__What the task asks__: Up to and including the line with "18 U.S.C. § 2257 (62, 1319)", please reproduce the lines below exactly, beginning with the first.

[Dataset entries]
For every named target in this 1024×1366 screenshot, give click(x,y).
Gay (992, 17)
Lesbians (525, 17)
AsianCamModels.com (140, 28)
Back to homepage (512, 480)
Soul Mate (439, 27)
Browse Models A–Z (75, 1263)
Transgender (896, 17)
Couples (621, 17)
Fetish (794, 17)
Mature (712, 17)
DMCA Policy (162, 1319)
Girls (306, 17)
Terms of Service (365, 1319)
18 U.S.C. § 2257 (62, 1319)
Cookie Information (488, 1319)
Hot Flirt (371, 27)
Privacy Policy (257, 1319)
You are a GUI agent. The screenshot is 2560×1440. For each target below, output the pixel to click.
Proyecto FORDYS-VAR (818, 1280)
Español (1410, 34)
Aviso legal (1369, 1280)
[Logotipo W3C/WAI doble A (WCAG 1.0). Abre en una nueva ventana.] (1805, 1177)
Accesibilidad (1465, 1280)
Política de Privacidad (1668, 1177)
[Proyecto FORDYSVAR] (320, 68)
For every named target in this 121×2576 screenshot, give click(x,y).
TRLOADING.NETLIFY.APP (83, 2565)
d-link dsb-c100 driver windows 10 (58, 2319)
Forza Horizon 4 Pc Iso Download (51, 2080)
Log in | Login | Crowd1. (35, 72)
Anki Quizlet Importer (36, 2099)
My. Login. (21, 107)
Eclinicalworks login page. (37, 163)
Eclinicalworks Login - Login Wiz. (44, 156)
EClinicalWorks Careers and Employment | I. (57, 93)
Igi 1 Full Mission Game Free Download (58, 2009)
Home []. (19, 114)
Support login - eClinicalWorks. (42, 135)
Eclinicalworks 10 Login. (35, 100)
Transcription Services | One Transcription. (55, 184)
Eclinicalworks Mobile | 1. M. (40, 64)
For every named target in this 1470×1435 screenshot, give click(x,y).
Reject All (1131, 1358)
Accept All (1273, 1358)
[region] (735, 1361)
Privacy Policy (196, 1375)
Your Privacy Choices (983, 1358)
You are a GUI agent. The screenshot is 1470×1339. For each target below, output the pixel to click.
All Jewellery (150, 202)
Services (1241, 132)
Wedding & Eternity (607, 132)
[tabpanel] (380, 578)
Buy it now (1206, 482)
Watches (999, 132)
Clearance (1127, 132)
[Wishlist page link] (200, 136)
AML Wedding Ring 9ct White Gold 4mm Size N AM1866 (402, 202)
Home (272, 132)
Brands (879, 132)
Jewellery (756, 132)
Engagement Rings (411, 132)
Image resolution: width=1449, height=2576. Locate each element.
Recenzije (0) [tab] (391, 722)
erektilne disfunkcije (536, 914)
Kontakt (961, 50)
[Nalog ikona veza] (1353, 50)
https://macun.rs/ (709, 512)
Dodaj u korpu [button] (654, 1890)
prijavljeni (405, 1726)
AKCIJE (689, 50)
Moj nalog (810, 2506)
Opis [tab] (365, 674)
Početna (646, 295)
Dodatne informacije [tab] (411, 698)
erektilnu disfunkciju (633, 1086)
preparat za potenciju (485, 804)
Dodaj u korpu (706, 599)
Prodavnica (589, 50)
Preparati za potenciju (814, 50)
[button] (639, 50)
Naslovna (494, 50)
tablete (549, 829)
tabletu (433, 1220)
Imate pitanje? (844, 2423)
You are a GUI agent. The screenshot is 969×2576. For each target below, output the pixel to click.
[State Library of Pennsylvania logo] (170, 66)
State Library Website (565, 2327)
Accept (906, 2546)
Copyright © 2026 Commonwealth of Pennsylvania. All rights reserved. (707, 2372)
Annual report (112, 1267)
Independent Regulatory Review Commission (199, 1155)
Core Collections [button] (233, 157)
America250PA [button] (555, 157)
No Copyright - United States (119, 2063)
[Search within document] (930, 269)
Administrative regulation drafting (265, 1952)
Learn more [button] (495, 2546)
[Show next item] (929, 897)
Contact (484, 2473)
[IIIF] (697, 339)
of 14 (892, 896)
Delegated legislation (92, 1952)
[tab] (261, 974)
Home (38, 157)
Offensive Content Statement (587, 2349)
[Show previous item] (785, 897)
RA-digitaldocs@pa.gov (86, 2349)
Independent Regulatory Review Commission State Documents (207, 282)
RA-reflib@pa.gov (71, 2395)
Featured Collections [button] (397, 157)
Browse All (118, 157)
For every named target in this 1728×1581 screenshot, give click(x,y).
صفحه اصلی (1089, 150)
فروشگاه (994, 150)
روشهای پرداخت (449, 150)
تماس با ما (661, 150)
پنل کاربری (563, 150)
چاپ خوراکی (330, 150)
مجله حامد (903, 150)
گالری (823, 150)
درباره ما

__Response to this exercise__:
For every named target in this 1024×1366 screenshot, give click(x,y).
Gay (992, 17)
Lesbians (525, 17)
AsianCamModels.com (140, 28)
Back to homepage (512, 480)
Soul Mate (439, 27)
Browse Models A–Z (75, 1263)
Transgender (896, 17)
Couples (621, 17)
Fetish (794, 17)
Mature (712, 17)
DMCA Policy (162, 1319)
Girls (306, 17)
Terms of Service (365, 1319)
18 U.S.C. § 2257 (62, 1319)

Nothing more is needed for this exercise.